For instance, when he visited the Holy Land, Father Allen saw CRS efforts in the occupied territories, what they were doing for the Palestinians and their projects.

Another place Father Allen visited was Peru, South America, where he trekked the white snow-capped mountains. While there, he visited where our diocesan priests were serving in Mollendo. Father Daniel L. Chapin, who in retirement became a Maryknoll missionary associate, and the late Father George F. Maroun were stationed there at the time.

Another time he trekked Ellesmere Island – located in the far north of Canada, closest to North Pole – with his sister Frances. Still, Father Allen is “very happy to be in the Adirondacks.”

“A few of my more successful homilies were prepared while walking or hiking,” he said. “There’s not just a literal perspective, but other aspects too.”

True to his character, Father Allen is always giving back. He grows garden vegetables at the farm where he grew up in Peru. It was in his family for several generations and is now owned by his brother. The Knights of Columbus in Indian Lake will sell the pumpkins and squash he grew at the Moose Festival to raise money for home heating charity.

Most of all, Father Allen said “I’m very grateful to God to be able to do ministry as a pastor at this point life.” Although there are some challenges in retirement, he noted the generosity of lay people who make it easier. Father Allen is “grateful to have good companions.” Father Allen still goes hiking and doesn’t really have a favorite mountain. He loves them all.

Extracted records:

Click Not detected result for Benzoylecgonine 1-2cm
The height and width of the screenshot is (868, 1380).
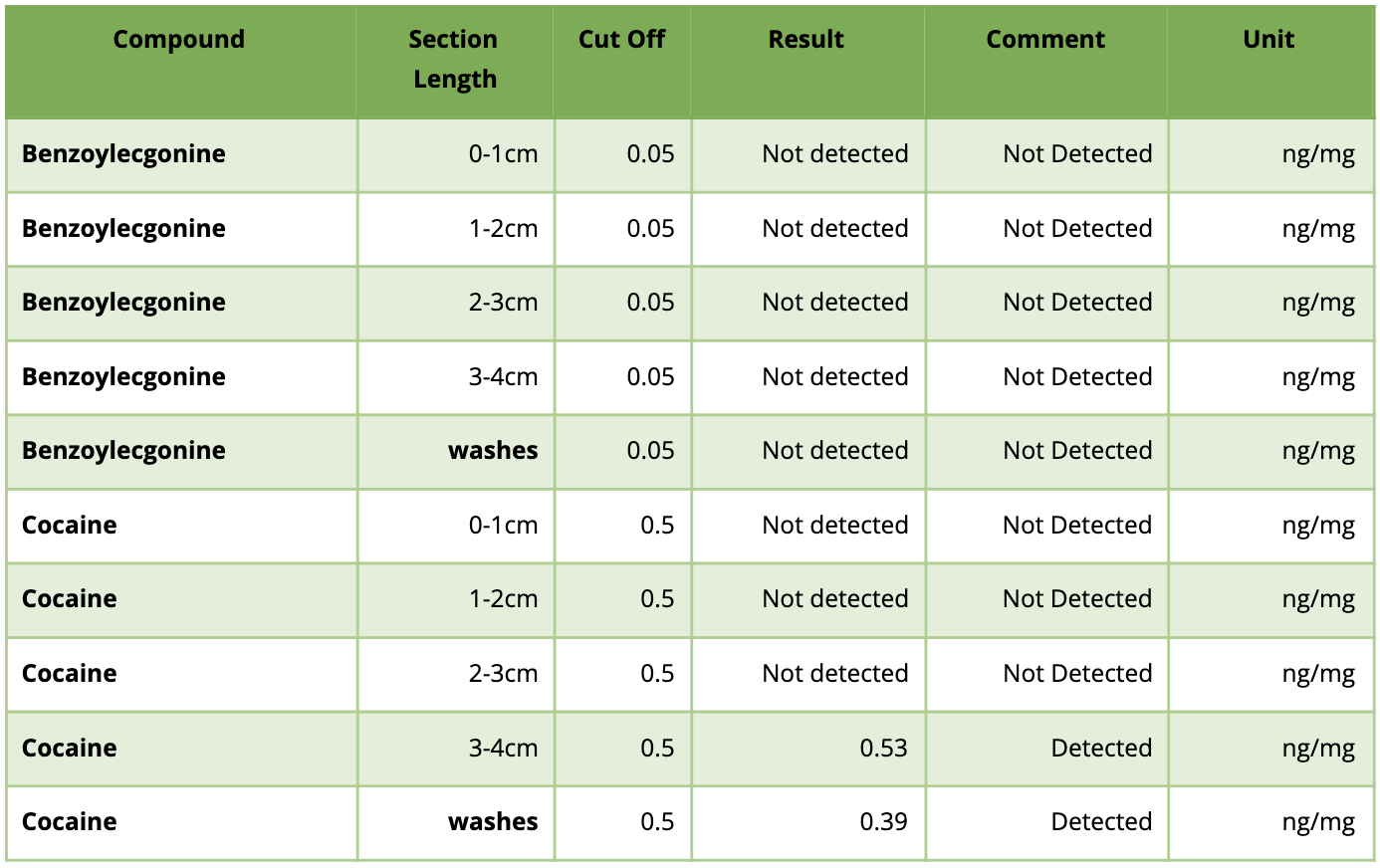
--
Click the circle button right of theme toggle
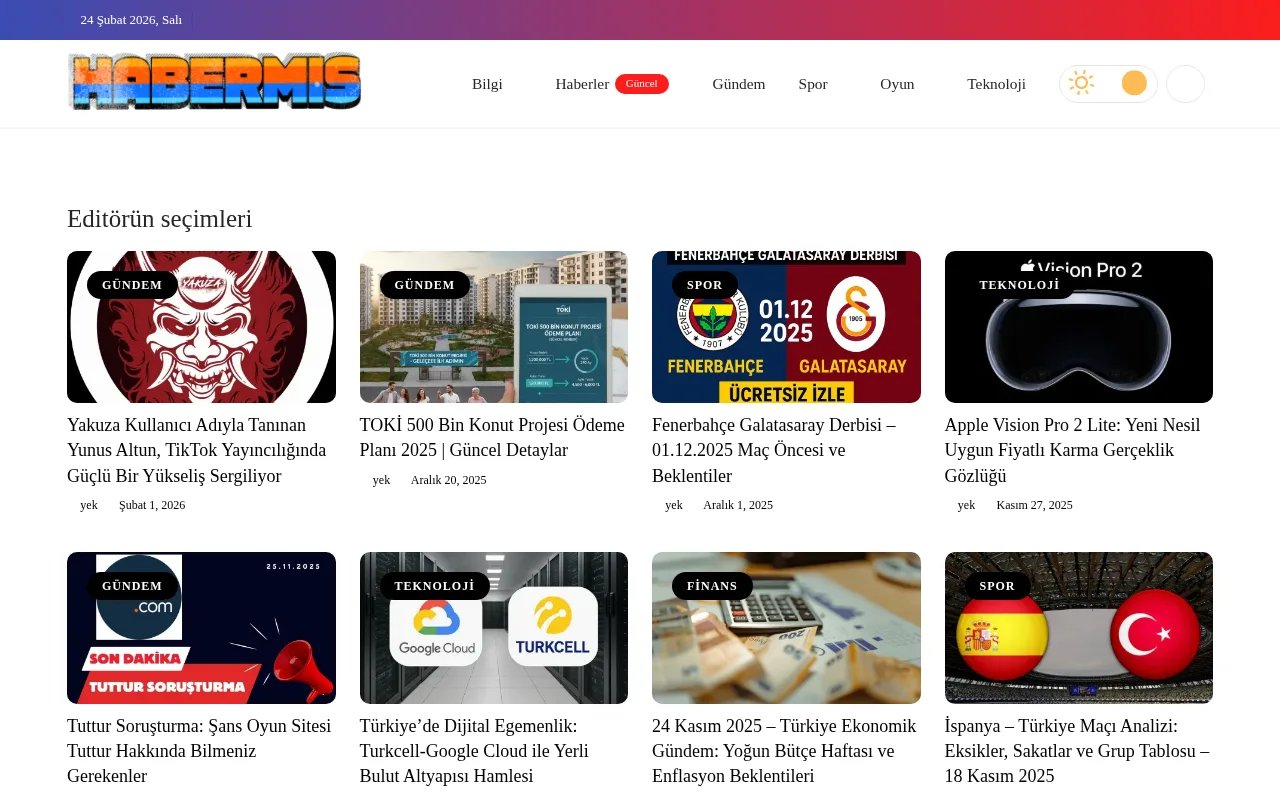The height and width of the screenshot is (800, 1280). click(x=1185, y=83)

Brief 1:
Transcribe the part of the passage about Father Allen starting with "For instance, when" and going on through "and their projects.".
Brief 2:
Name every priest mentioned by name in the passage about Father Allen.
Brief 3:
According to the passage about Father Allen, who went with him when he trekked Ellesmere Island?

Task solution 1:
For instance, when he visited the Holy Land, Father Allen saw CRS efforts in the occupied territories, what they were doing for the Palestinians and their projects.

Task solution 2:
Father Allen
Father Daniel L. Chapin
Father George F. Maroun

Task solution 3:
His sister Frances.